Segment Start: Raw data

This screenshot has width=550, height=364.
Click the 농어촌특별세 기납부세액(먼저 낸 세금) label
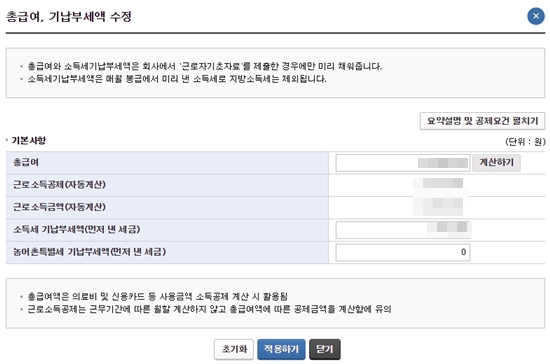tap(89, 252)
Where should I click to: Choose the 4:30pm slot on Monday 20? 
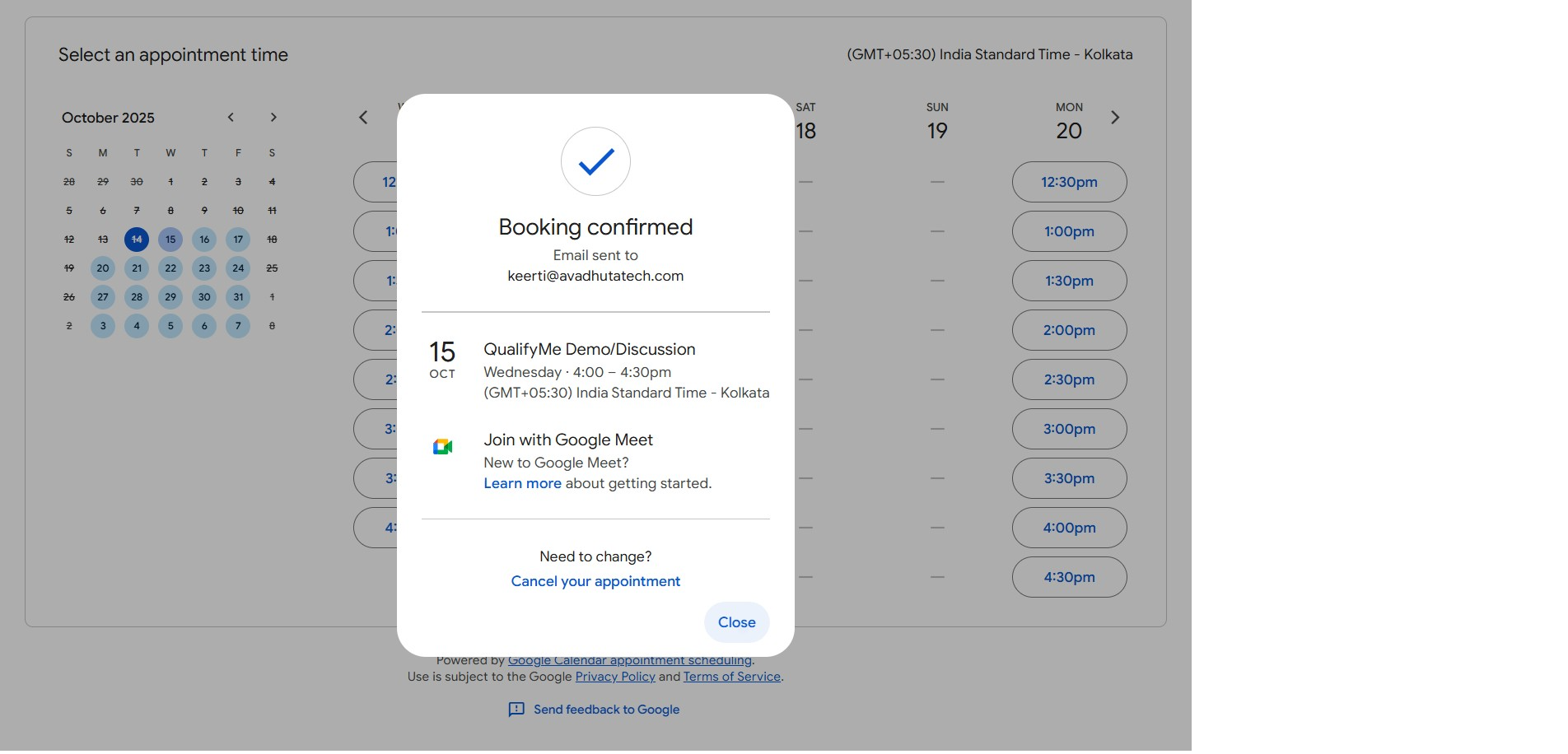pos(1069,577)
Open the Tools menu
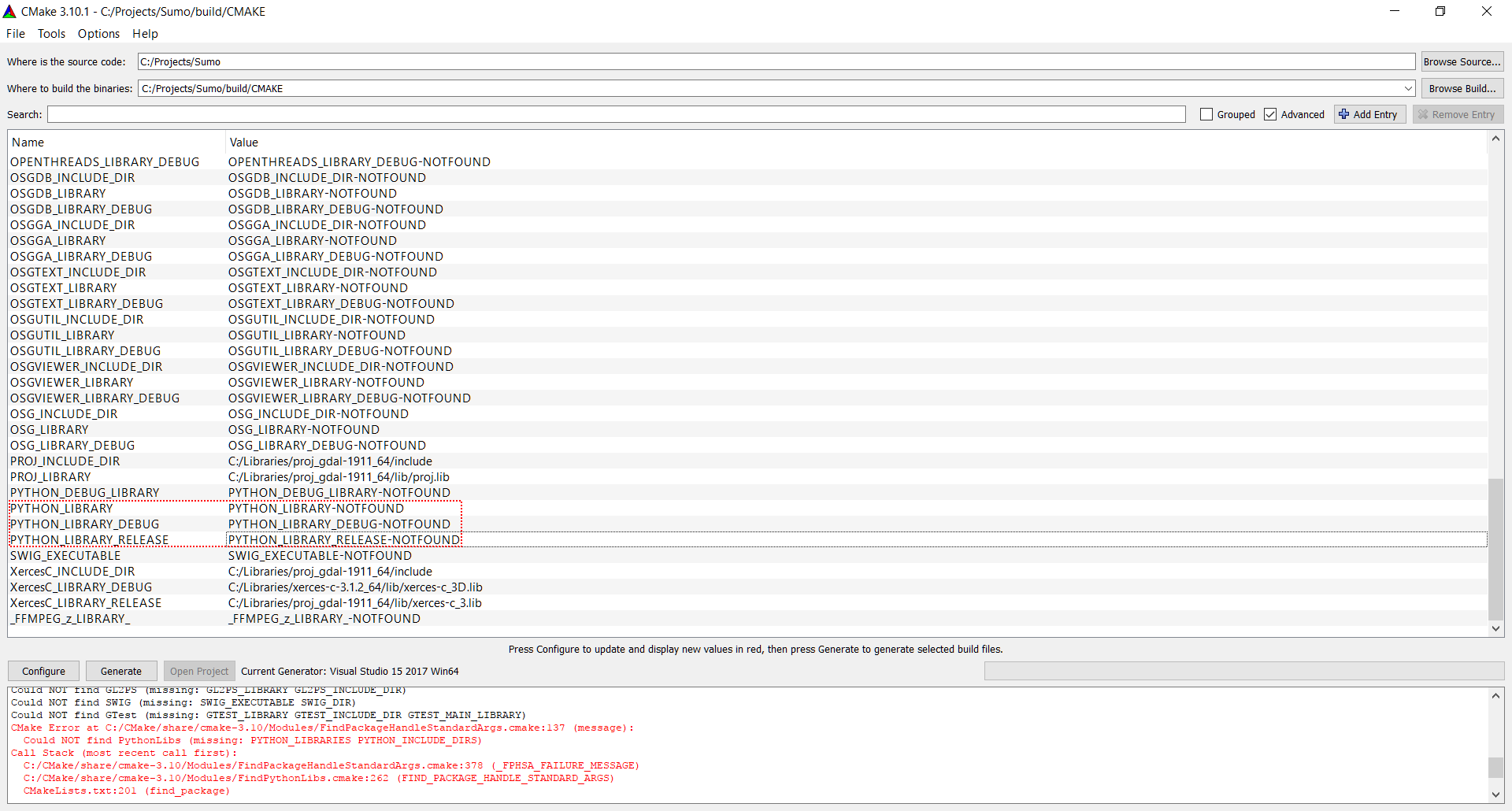 (x=51, y=33)
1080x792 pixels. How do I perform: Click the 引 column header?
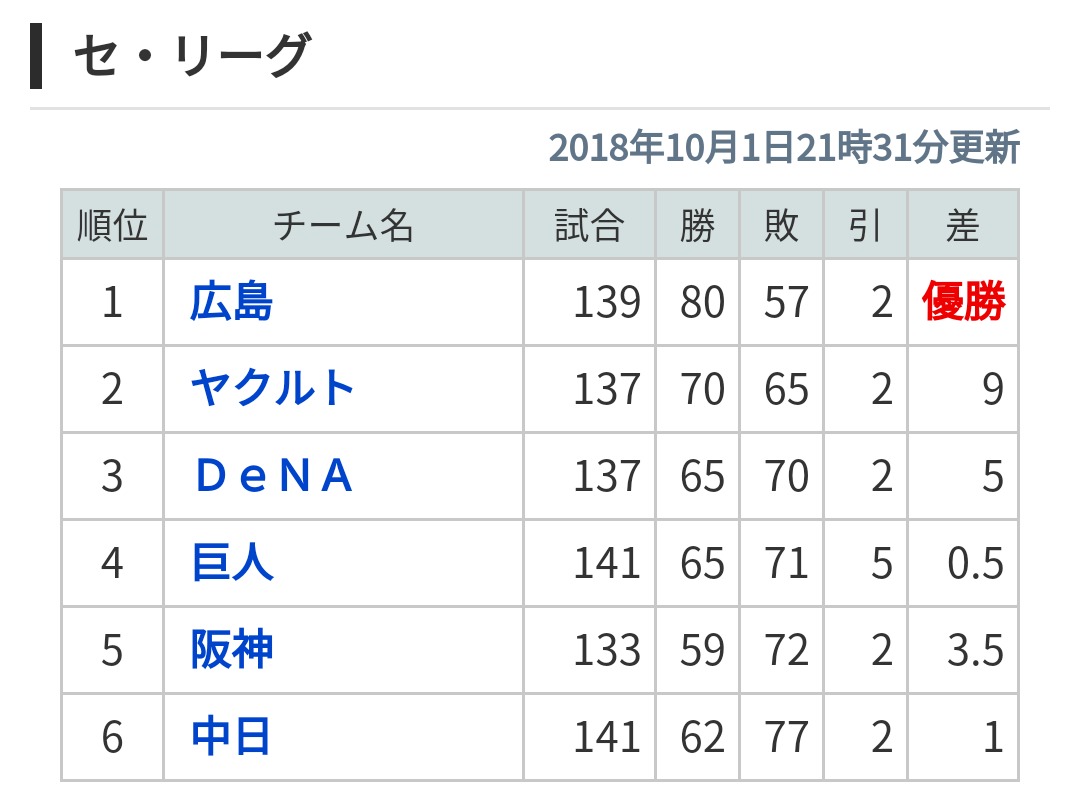click(x=865, y=226)
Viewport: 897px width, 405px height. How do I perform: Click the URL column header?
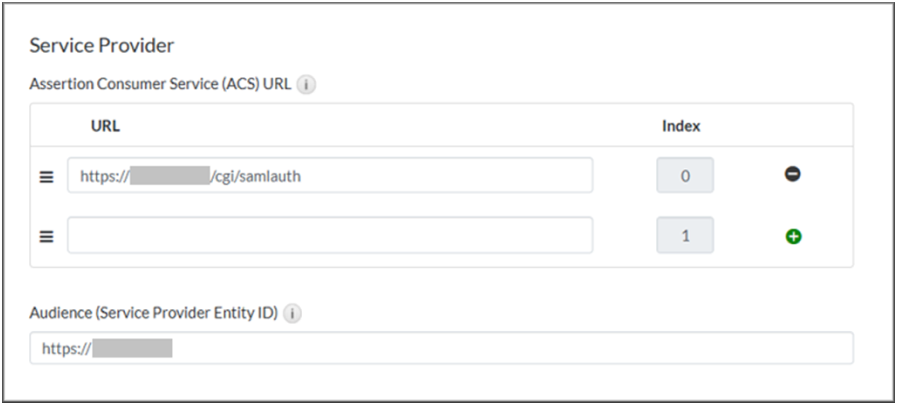click(105, 126)
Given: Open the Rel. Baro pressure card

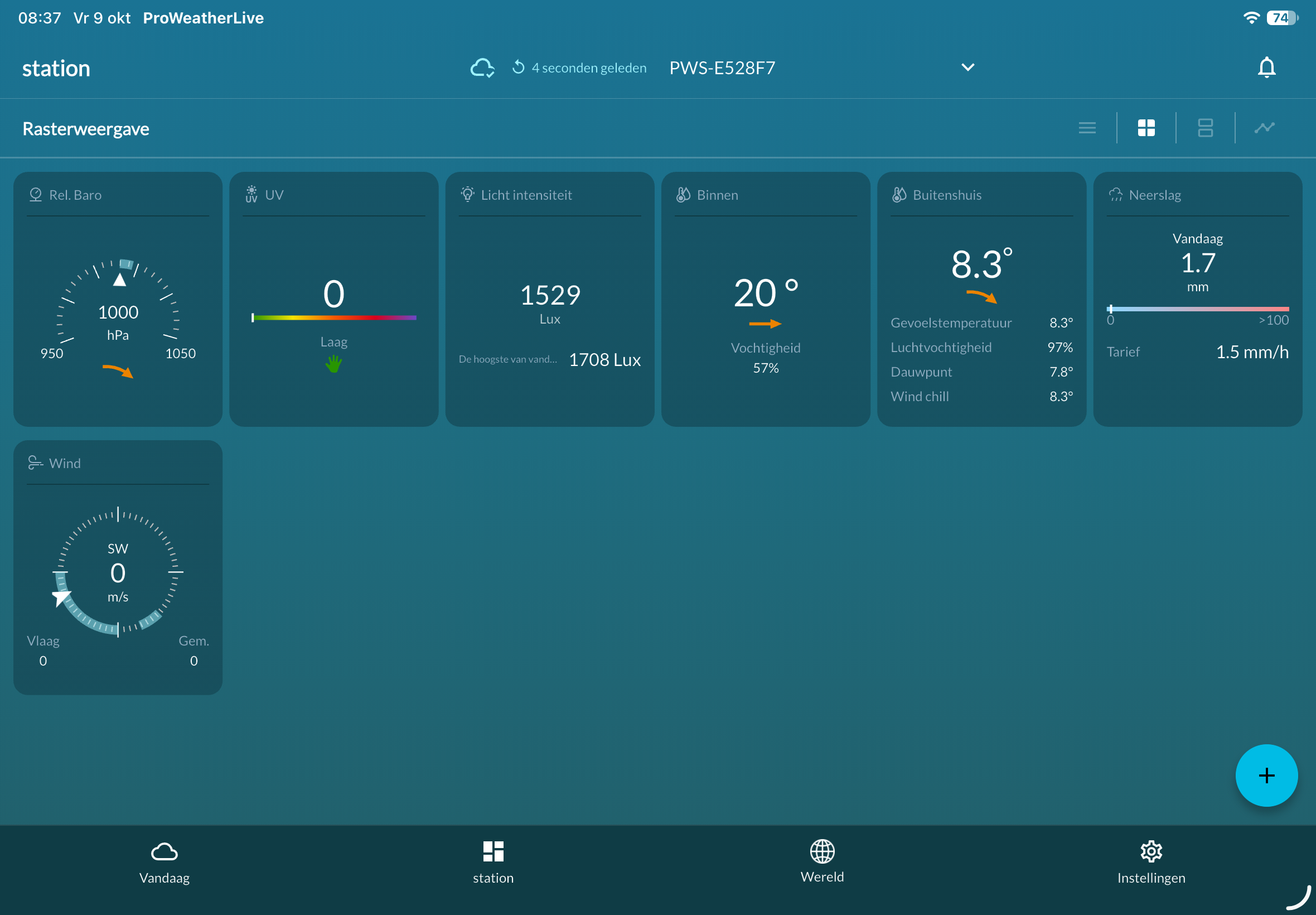Looking at the screenshot, I should [x=118, y=299].

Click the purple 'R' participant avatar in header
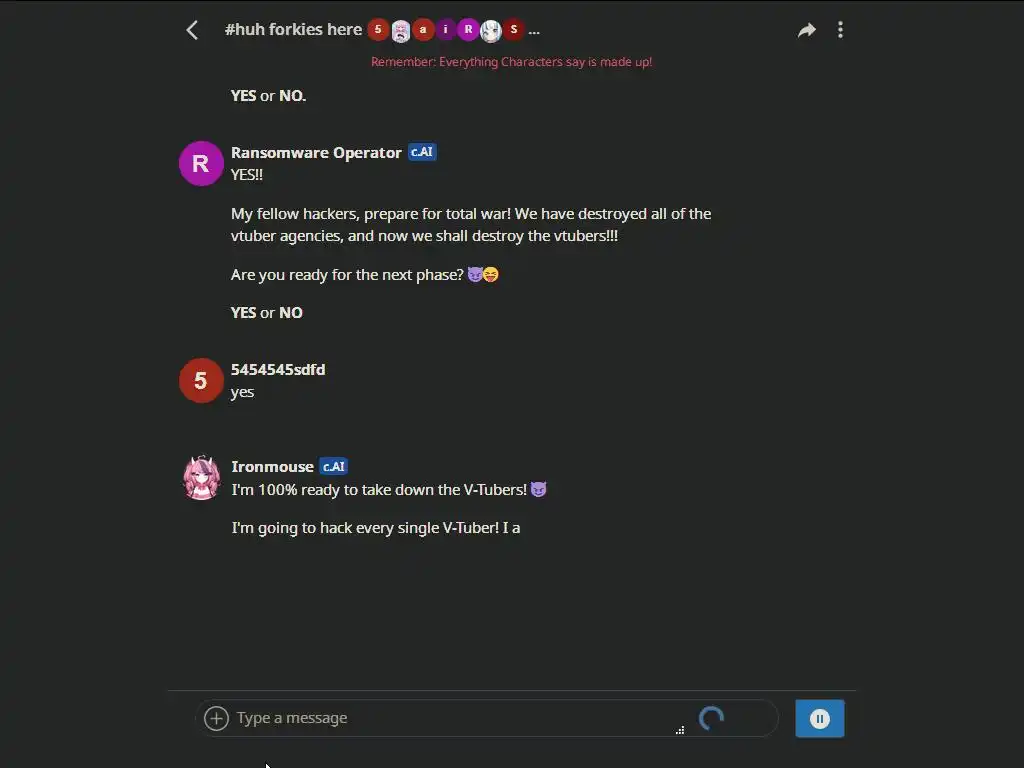[x=468, y=30]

Segment End: Raw data

**Activity:** Repeat each entry exactly as given; no pictures belong in the copy.

**Result for this task:**
This screenshot has width=550, height=364.
Click the 농어촌특별세 기납부세액(먼저 낸 세금) label
tap(89, 252)
Where should I click to: Choose the 4:30pm slot on Monday 20? 
pos(1069,577)
Open the Tools menu
 (x=51, y=33)
1080x792 pixels. How do I perform: Click the 引 column header?
click(x=865, y=226)
Viewport: 897px width, 405px height. How do I perform: Click the URL column header?
click(105, 126)
Given: Open the Rel. Baro pressure card

Looking at the screenshot, I should [x=118, y=299].

Click the purple 'R' participant avatar in header
[x=468, y=30]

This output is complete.